# Task input
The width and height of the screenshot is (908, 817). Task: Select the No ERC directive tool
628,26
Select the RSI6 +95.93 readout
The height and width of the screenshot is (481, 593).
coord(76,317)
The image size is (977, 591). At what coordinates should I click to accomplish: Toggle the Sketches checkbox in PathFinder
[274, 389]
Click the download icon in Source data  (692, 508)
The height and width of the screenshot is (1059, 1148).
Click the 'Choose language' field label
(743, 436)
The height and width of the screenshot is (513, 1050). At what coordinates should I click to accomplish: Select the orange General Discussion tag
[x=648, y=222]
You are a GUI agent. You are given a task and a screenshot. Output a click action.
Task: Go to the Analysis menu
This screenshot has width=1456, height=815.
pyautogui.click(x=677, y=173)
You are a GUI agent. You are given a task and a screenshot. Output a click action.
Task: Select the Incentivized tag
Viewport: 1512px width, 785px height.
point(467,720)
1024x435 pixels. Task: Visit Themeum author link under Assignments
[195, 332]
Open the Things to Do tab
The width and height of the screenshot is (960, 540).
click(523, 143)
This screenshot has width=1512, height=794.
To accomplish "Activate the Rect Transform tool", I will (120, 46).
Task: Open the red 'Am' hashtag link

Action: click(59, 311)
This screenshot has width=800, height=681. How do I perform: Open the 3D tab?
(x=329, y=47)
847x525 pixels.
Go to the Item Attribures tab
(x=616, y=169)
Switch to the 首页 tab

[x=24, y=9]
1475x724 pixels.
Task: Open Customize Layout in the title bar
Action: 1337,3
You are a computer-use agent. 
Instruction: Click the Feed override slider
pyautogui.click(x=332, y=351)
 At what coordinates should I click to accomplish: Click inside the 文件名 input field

# Work order
The expected answer is an exact copy of the lines above, beginning at the line with "Select the RSI6 +95.93 readout" and ending at the line with "Click the download", with both ends in.

# Response to this task
Select the RSI6 +95.93 readout
The height and width of the screenshot is (481, 593).
coord(76,317)
The image size is (977, 591). At what coordinates should I click to accomplish: Toggle the Sketches checkbox in PathFinder
[274, 389]
Click the download icon in Source data  (692, 508)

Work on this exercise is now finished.